Description of the task: Return the lines exactly as they stand, from the first of the material through the line containing "Image resolution: width=1456".

Supplied data:

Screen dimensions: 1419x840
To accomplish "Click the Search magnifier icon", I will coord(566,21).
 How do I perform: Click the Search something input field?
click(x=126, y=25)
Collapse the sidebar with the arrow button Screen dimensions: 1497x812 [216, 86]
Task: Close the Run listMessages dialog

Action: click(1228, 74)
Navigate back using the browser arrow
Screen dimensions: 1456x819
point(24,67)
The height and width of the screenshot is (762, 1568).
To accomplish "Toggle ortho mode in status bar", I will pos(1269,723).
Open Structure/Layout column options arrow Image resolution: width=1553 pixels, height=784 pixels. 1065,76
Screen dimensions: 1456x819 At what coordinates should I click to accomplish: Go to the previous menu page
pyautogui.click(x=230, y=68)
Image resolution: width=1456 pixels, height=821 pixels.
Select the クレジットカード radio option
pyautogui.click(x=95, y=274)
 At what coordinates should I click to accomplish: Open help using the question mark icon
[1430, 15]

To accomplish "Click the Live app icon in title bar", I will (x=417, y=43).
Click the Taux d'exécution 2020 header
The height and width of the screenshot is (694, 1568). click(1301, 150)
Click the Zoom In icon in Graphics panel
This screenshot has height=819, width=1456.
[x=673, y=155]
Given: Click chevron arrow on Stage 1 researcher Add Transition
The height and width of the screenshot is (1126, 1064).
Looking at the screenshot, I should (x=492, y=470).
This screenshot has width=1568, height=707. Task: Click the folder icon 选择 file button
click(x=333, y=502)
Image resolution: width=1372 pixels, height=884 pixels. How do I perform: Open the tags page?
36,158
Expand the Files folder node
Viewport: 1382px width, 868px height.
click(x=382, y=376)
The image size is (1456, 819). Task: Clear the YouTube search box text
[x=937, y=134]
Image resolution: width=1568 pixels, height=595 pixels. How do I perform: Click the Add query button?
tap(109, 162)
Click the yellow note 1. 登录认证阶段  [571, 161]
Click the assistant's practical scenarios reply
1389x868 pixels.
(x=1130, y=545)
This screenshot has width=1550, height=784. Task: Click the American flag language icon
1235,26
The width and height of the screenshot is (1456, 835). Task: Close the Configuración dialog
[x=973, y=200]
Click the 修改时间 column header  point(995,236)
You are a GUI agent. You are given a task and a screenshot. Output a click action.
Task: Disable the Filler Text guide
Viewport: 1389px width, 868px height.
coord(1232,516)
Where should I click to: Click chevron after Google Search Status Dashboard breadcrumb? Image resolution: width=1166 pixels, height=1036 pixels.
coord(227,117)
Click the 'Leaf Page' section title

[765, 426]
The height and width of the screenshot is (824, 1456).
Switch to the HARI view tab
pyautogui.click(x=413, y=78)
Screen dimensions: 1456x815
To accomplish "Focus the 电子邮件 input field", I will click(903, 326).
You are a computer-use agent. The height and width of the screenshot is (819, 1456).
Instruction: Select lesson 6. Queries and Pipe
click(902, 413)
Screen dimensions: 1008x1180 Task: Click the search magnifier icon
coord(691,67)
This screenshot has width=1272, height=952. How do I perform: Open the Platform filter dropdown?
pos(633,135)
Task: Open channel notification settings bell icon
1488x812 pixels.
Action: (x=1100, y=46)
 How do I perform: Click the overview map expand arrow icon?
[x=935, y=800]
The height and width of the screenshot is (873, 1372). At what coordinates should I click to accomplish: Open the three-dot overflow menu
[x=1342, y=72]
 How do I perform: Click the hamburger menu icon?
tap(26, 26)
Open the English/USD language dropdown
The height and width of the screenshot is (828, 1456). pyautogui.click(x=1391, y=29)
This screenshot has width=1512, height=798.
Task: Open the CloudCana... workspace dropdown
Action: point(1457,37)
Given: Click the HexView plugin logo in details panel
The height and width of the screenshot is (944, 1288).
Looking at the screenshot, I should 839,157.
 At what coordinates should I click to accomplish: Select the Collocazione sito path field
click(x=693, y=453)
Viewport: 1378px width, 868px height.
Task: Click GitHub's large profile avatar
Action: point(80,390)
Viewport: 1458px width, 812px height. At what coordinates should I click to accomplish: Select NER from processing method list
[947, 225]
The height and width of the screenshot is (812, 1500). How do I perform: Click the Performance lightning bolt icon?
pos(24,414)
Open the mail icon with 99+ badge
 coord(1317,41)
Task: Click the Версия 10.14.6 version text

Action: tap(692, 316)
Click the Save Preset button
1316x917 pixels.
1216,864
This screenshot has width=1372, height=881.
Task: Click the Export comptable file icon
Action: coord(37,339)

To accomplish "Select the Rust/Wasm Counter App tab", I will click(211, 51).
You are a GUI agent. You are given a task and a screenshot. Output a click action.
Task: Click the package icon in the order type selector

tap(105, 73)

Task response:
Screen dimensions: 1419x840
To accomplish "Click the Search magnifier icon", I will coord(566,21).
 How do I perform: Click the Search something input field?
click(x=126, y=25)
Collapse the sidebar with the arrow button Screen dimensions: 1497x812 [216, 86]
Task: Close the Run listMessages dialog

Action: click(1228, 74)
Navigate back using the browser arrow
Screen dimensions: 1456x819
point(24,67)
The height and width of the screenshot is (762, 1568).
To accomplish "Toggle ortho mode in status bar", I will pos(1269,723).
Open Structure/Layout column options arrow Image resolution: width=1553 pixels, height=784 pixels. 1065,76
Screen dimensions: 1456x819 At what coordinates should I click to accomplish: Go to the previous menu page
pyautogui.click(x=230, y=68)
Image resolution: width=1456 pixels, height=821 pixels.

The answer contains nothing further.